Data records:
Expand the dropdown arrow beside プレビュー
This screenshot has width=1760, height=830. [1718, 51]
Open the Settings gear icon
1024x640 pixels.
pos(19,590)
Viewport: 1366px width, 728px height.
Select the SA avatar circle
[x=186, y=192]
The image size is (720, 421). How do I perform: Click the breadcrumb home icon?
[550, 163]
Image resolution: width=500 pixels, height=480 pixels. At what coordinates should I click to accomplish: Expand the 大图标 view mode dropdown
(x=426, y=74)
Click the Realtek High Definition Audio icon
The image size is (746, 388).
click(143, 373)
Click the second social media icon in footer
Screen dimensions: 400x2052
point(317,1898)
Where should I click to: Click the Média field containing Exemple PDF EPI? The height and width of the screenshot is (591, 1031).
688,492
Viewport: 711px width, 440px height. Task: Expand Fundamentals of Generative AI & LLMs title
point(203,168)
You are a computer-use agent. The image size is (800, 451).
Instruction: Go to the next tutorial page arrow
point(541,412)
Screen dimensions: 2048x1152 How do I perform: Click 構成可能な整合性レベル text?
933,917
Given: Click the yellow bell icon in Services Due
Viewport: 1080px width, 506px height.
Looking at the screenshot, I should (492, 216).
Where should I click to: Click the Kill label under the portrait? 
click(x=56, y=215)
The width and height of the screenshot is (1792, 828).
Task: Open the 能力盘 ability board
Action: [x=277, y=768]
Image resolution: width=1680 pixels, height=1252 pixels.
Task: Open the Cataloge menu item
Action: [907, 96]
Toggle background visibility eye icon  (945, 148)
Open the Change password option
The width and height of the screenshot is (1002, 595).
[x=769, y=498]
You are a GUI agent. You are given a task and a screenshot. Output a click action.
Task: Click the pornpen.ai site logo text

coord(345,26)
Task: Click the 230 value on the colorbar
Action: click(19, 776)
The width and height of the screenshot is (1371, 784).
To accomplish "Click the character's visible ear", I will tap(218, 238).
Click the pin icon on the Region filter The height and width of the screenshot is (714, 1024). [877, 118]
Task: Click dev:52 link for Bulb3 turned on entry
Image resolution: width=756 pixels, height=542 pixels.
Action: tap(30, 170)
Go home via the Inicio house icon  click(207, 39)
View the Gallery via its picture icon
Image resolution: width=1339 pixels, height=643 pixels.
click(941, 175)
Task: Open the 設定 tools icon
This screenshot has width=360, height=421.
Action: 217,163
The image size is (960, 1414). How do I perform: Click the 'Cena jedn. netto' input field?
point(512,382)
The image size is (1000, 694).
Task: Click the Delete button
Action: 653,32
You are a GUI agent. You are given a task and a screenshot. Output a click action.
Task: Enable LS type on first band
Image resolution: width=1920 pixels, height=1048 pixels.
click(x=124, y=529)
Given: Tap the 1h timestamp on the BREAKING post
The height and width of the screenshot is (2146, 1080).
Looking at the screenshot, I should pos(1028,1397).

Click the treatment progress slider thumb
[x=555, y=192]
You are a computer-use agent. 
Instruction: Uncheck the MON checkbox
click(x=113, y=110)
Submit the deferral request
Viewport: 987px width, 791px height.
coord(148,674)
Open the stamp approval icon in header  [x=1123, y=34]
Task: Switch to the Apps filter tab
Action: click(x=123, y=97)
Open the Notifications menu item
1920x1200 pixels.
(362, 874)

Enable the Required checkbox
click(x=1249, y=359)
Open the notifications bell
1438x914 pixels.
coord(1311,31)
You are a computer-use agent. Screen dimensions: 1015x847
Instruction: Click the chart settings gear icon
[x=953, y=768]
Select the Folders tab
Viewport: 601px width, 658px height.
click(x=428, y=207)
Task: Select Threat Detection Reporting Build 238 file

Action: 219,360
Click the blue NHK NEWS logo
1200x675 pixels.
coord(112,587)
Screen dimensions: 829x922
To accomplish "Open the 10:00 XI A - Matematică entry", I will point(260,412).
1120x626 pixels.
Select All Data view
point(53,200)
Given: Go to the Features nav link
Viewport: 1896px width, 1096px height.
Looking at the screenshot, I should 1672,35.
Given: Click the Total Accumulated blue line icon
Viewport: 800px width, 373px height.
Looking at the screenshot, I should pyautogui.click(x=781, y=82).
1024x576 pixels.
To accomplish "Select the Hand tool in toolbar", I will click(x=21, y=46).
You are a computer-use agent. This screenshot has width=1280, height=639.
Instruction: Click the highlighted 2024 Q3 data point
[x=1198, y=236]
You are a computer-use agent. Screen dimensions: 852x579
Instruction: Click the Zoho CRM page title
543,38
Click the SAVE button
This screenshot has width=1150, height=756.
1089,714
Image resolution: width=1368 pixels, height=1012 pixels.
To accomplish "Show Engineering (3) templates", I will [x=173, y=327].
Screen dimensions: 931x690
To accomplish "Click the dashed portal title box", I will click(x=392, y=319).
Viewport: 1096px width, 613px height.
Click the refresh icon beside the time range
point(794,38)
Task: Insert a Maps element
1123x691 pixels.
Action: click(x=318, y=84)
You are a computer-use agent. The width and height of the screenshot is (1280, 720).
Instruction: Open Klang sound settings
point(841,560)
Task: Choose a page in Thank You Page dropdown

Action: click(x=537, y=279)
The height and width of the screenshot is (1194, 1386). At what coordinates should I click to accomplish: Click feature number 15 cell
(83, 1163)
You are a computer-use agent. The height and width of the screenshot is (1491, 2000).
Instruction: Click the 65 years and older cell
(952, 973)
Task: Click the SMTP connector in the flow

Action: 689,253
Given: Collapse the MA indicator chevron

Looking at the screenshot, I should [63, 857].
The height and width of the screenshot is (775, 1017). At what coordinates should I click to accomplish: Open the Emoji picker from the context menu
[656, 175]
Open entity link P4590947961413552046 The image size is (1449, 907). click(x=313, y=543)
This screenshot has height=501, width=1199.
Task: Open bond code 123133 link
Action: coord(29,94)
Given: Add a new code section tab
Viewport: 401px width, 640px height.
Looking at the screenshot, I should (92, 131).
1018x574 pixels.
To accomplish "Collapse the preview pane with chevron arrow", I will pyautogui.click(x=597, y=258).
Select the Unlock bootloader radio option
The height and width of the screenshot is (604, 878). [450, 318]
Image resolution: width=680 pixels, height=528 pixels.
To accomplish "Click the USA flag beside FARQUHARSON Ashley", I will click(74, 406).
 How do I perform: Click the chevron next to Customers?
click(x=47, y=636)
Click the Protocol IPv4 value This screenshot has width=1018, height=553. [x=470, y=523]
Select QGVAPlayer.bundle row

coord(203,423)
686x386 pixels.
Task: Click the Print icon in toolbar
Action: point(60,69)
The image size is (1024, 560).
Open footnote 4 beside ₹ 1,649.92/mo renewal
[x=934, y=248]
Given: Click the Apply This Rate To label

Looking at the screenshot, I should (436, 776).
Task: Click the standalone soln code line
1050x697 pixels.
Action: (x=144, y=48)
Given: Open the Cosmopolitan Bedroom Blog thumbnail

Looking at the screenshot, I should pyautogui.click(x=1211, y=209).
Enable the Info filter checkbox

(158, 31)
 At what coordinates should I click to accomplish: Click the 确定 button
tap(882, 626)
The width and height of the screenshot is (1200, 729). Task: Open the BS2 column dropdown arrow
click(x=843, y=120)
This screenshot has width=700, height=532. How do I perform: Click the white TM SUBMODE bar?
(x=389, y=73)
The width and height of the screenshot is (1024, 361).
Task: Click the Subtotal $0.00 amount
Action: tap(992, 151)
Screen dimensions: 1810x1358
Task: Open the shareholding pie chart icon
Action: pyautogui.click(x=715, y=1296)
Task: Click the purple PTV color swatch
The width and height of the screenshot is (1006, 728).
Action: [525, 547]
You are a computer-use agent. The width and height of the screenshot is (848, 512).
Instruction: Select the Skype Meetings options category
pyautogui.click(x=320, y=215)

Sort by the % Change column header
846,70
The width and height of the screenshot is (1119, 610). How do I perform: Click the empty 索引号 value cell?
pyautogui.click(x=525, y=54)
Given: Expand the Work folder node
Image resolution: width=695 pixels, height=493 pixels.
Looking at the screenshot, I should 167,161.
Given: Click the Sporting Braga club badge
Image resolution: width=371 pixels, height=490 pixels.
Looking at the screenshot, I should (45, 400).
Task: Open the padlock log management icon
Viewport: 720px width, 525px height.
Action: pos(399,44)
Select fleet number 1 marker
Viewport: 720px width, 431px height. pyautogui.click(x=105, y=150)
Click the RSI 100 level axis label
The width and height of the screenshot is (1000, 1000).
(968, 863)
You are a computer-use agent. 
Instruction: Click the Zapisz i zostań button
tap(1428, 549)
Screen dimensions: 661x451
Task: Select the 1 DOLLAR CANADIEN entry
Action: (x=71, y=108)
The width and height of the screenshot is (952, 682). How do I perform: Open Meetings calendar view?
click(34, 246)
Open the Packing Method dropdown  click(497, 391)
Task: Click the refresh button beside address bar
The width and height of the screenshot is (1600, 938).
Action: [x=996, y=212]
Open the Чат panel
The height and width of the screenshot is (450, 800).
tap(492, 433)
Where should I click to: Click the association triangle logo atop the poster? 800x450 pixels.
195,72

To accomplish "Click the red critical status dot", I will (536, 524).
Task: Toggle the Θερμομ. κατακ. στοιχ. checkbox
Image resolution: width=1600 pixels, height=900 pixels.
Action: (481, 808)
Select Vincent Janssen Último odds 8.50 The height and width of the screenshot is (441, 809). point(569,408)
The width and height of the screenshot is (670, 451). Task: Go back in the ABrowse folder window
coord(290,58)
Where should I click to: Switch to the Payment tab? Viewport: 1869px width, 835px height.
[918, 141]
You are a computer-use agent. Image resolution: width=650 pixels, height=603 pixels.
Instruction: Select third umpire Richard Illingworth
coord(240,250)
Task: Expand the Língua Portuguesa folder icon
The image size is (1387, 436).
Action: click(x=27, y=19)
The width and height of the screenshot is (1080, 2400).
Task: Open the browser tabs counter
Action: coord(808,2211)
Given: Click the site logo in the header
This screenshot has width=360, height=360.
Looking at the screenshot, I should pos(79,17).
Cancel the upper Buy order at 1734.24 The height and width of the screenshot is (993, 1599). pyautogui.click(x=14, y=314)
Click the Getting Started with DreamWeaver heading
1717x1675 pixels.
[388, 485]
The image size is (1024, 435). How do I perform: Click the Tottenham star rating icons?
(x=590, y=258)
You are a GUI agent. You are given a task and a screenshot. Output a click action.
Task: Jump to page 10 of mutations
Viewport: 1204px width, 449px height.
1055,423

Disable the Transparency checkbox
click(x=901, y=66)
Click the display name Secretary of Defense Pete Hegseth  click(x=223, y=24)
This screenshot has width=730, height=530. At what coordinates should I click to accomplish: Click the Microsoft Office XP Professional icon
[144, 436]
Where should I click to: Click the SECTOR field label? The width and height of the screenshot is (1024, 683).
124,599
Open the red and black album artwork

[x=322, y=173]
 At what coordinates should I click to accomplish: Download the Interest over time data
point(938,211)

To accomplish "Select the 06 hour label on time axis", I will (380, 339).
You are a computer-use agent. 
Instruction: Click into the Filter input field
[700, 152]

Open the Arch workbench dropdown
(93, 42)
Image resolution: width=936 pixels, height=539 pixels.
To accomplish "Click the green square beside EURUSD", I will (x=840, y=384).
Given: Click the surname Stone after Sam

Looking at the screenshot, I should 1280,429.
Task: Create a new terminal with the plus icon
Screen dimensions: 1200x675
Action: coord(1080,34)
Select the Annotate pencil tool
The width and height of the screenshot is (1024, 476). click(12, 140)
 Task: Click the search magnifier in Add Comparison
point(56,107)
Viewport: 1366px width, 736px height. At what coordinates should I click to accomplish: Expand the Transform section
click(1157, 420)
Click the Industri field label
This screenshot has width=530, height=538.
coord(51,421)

EXERCISE DIRECTIONS → Search the records for the word "with". Copy each line where it appears.

SOLUTION →
To accomplish "Collapse the preview pane with chevron arrow", I will pyautogui.click(x=597, y=258).
Click the Getting Started with DreamWeaver heading
Task: Create a new terminal with the plus icon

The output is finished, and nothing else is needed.